Questa escalation rappresenta la settima notte consecutiva di attacchi tra le due potenze. Il Comando Centrale Usa (Centcom) ha dichiarato di aver preso di mira siti di sorveglianza, infrastrutture logistiche militari e capacità marittime iraniane. Le forze statunitensi hanno impiegato aerei da caccia, droni e navi da guerra, oltre ad altre risorse.
Attacchi iraniani in Kuwait, Giordania e Bahrein
L’Iran ha risposto agli attacchi statunitensi con una serie di raid contro paesi alleati degli USA. Secondo le dichiarazioni dei Guardiani della Rivoluzione obiettivi militari e tecnologici statunitensi in Bahrein sono stati colpiti. Inoltre, quattro petroliere sono state fermate nello stretto di Hormuz, dichiarato “completamente chiuso” dalle autorità iraniane.

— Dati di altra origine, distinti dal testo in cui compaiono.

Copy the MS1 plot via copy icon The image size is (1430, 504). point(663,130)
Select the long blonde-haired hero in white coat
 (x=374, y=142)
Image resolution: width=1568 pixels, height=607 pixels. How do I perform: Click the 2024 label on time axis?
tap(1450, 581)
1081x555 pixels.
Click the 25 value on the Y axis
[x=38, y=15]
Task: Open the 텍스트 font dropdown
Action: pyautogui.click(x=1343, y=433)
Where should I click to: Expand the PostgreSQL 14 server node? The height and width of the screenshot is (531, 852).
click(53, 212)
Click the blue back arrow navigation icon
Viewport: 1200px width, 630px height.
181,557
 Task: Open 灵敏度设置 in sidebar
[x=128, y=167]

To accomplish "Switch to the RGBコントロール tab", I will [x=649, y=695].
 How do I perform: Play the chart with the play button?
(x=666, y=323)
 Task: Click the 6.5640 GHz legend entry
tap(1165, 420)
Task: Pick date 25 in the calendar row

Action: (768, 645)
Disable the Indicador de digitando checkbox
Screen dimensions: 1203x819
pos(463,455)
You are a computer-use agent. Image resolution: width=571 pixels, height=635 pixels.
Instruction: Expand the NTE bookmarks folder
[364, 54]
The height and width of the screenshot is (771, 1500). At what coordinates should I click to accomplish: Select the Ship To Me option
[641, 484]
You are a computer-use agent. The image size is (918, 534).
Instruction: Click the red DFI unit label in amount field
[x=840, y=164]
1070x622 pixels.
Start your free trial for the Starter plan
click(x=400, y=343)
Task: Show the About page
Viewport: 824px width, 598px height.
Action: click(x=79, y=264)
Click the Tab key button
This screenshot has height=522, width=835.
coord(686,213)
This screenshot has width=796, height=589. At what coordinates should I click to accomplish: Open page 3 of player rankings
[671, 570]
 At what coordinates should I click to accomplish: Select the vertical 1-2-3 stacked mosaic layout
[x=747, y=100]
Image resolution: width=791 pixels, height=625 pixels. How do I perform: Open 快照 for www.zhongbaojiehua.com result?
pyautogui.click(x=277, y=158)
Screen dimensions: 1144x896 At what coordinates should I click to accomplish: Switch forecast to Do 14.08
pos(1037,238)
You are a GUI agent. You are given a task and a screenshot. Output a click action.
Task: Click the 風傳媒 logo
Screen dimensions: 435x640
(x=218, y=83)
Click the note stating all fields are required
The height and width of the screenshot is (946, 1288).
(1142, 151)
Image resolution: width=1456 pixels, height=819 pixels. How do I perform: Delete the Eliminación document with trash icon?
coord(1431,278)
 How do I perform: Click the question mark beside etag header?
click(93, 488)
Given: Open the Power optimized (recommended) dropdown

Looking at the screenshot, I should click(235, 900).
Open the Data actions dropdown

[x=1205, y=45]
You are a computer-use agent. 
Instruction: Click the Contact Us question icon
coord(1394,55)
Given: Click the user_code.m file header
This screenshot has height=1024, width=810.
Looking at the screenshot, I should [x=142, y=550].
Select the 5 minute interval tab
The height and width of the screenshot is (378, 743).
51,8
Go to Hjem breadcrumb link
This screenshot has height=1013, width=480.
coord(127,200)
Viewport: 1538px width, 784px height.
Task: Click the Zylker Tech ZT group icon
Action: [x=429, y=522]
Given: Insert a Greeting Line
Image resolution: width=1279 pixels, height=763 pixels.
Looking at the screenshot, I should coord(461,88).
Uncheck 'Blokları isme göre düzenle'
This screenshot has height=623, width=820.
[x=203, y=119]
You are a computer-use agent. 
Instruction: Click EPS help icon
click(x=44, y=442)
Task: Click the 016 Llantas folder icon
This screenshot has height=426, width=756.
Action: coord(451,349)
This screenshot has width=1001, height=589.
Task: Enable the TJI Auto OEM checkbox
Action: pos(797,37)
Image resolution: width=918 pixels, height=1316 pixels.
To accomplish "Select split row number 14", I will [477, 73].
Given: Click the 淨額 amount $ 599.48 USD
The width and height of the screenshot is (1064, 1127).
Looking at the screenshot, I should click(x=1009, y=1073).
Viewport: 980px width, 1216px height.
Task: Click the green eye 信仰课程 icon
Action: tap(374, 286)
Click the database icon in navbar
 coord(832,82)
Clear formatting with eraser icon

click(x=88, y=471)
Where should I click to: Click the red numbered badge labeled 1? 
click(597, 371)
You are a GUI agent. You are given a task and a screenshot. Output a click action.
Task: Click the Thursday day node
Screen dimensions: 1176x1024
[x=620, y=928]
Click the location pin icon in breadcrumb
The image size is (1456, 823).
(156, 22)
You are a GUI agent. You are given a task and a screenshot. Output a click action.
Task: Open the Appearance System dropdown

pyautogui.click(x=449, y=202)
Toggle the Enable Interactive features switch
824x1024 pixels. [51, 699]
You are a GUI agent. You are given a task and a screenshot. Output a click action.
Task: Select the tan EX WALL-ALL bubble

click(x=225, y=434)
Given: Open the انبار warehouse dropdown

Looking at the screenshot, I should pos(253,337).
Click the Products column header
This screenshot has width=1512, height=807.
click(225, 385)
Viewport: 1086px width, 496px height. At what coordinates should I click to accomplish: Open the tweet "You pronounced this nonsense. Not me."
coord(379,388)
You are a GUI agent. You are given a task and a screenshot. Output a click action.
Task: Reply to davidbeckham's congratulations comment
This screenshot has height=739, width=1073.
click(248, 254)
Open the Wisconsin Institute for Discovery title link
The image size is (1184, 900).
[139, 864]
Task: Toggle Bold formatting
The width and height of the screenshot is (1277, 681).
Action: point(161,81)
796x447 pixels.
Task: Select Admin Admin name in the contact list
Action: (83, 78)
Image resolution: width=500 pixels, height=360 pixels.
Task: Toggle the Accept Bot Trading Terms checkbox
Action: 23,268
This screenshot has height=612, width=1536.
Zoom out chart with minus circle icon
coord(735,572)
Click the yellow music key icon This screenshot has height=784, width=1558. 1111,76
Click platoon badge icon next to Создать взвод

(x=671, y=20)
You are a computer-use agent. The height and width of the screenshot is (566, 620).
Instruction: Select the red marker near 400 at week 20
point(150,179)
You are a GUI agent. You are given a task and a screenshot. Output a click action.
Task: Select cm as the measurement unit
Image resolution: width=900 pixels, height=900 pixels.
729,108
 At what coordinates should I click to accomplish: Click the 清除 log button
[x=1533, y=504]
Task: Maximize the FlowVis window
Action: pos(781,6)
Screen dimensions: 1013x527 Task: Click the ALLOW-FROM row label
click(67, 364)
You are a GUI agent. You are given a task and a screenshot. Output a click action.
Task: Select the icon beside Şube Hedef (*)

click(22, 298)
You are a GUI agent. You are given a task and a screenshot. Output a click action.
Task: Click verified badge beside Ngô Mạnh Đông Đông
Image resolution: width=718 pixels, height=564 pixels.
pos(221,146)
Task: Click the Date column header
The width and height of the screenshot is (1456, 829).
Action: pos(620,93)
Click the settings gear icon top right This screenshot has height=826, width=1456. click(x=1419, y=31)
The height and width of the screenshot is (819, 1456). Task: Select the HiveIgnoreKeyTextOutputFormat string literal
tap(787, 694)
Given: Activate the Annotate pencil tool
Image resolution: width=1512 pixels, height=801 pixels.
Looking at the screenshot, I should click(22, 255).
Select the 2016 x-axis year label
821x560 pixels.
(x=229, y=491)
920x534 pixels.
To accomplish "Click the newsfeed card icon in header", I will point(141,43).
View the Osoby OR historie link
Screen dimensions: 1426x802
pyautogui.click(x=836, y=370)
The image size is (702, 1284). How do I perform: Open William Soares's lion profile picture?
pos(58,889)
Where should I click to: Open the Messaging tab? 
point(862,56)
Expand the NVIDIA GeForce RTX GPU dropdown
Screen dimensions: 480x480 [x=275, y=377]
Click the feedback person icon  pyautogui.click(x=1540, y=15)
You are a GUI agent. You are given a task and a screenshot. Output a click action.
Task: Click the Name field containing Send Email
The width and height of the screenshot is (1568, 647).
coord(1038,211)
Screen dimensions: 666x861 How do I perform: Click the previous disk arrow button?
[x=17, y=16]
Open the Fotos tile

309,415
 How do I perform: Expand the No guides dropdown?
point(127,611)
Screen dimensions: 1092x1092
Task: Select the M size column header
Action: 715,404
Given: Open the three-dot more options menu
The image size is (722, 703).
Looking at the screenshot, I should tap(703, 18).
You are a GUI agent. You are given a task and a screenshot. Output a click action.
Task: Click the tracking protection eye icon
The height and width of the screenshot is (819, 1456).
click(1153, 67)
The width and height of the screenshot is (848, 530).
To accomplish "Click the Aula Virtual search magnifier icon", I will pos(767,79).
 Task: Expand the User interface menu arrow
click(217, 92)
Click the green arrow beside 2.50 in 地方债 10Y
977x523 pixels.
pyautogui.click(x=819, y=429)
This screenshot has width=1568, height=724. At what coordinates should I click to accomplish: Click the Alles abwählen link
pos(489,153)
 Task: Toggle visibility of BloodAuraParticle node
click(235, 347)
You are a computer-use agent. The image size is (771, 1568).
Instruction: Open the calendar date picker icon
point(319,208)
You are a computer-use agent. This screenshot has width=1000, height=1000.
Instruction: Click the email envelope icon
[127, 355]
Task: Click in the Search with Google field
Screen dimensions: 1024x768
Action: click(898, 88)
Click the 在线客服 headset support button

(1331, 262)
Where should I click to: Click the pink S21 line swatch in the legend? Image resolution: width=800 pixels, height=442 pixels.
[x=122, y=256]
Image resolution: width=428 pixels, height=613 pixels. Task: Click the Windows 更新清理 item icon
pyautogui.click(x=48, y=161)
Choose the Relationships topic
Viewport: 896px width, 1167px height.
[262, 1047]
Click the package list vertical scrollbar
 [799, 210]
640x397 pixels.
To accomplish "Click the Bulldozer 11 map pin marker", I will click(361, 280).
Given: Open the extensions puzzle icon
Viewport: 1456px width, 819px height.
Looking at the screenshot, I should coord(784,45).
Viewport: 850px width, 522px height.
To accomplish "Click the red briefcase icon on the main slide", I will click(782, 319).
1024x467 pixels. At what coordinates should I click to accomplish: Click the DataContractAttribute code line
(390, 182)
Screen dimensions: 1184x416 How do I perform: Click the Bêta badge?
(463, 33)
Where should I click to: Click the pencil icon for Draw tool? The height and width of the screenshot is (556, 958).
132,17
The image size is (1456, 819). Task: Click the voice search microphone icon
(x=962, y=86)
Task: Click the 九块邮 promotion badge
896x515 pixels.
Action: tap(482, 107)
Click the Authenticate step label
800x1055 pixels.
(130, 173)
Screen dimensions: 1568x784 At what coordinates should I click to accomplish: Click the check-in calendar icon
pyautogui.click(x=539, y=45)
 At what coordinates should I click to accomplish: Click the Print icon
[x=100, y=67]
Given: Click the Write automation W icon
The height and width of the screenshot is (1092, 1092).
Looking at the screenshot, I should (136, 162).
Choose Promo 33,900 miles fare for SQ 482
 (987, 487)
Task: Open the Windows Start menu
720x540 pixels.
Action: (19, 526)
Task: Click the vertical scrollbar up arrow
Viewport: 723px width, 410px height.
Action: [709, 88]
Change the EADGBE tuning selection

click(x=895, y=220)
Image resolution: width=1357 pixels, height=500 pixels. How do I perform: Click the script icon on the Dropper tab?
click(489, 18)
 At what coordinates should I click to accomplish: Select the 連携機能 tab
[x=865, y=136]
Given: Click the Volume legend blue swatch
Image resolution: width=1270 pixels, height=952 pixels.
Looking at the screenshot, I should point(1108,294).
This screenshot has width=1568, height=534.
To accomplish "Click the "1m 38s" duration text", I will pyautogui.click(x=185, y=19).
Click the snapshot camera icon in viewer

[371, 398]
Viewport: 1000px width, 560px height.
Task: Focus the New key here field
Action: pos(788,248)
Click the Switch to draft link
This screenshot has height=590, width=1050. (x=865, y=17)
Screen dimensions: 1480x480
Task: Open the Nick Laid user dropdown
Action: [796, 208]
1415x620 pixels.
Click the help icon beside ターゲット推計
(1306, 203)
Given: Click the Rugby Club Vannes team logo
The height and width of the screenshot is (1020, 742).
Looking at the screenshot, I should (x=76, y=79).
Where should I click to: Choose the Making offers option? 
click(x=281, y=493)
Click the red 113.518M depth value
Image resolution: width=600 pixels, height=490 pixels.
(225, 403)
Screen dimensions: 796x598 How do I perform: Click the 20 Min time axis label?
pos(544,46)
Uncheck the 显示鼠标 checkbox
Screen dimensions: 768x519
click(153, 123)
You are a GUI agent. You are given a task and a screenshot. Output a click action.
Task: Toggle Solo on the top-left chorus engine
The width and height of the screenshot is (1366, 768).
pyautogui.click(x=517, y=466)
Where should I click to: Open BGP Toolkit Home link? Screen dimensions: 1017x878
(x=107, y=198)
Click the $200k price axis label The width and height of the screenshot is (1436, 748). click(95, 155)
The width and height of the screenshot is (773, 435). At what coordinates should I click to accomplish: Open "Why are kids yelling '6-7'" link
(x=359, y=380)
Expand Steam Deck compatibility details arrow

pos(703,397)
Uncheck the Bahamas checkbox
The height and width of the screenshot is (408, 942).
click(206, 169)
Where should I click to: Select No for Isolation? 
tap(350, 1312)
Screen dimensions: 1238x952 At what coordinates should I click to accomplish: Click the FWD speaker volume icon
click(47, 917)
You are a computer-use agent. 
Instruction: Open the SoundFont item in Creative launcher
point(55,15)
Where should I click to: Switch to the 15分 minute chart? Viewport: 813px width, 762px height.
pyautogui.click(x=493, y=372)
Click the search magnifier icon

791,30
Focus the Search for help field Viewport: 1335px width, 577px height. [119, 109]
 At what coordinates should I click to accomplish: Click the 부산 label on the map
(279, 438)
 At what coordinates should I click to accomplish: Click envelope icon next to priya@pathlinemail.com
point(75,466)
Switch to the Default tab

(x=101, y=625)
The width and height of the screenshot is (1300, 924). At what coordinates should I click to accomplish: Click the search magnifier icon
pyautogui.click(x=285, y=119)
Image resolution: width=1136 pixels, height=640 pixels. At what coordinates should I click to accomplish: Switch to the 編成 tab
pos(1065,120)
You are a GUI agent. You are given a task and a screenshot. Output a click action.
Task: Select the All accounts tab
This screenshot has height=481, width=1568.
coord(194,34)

In Giordania, i Pasdaran hanno rivendicato la distruzione di cinque aerei statunitensi durante un attacco contro la base di Al-Azraq. L’agenzia di stampa iraniana Tasnim ha riportato che sono stati colpiti hangar fortificati e un’area di parcheggio per velivoli. Le difese aeree kuwaitiane stanno attualmente affrontando attacchi con missili e droni da parte dell’Iran, come comunicato dall’esercito del Kuwait.
Situazione in Kuwait
Gli attacchi iraniani in Kuwait hanno provocato incendi in due località del Paese, con diversi vigili del fuoco feriti. La Kuwait Airways ha deciso di sospendere i voli a causa degli attacchi. L’annuncio è stato fatto tramite un post su X, invitando i passeggeri a rimanere aggiornati sullo stato del proprio volo.
Le difese aeree kuwaitiane stanno attualmente affrontando attacchi con missili e droni da parte dell’Iran. L’esercito del Kuwait ha comunicato che, se si sentono rumori di esplosioni, sono il risultato di sistemi di difesa aerea che intercettano gli attacchi ostili. Tutti sono invitati a rispettare le istruzioni di sicurezza e protezione emesse dalle autorità competenti.
Reazioni internazionali e possibili sviluppi
Il primo contatto internazionale del nuovo leader supremo dell’Iran, Mojtaba Khamenei potrebbe essere con il presidente russo Vladimir Putin. Lo riferisce l’agenzia di stampa russa Tass citando una fonte iraniana. “La Russia è un Paese a noi vicino e il presidente Vladimir Putin è un caro amico della Repubblica islamica. È possibile che la prima telefonata e il primo incontro del nuovo leader siano proprio con il presidente Putin”, ha dichiarato la fonte.
A fronte degli scontri in corso con l’Iran, gli Stati Uniti invitano i propri cittadini a riconsiderare i viaggi in Medio Oriente. “A causa delle forti tensioni in Medio Oriente, la situazione della sicurezza rimane complessa, con il rischio di un’escalation imprevista. Ricordiamo ai cittadini americani presenti nella regione la necessità di mantenere alta la guardia e li invitiamo a seguire le notizie per eventuali aggiornamenti dell’ultima ora”, scrive l’ambasciata statunitense a Gerusalemme.
Intanto, il Bahrein ha attivato per la seconda volta le sirene di allarme aereo, invitando i residenti a cercare riparo dopo aver rilevato la possibile presenza di droni o missili in arrivo. Nell’ultima settimana, gli Stati del Golfo sono stati frequentemente bersaglio di attacchi da parte dell’Iran, mentre continua a crescere la tensione tra Stati Uniti e Iran.
La situazione rimane critica e in rapida evoluzione. Le prossime ore saranno decisive per comprendere l’impatto di questi attacchi e le possibili risposte internazionali.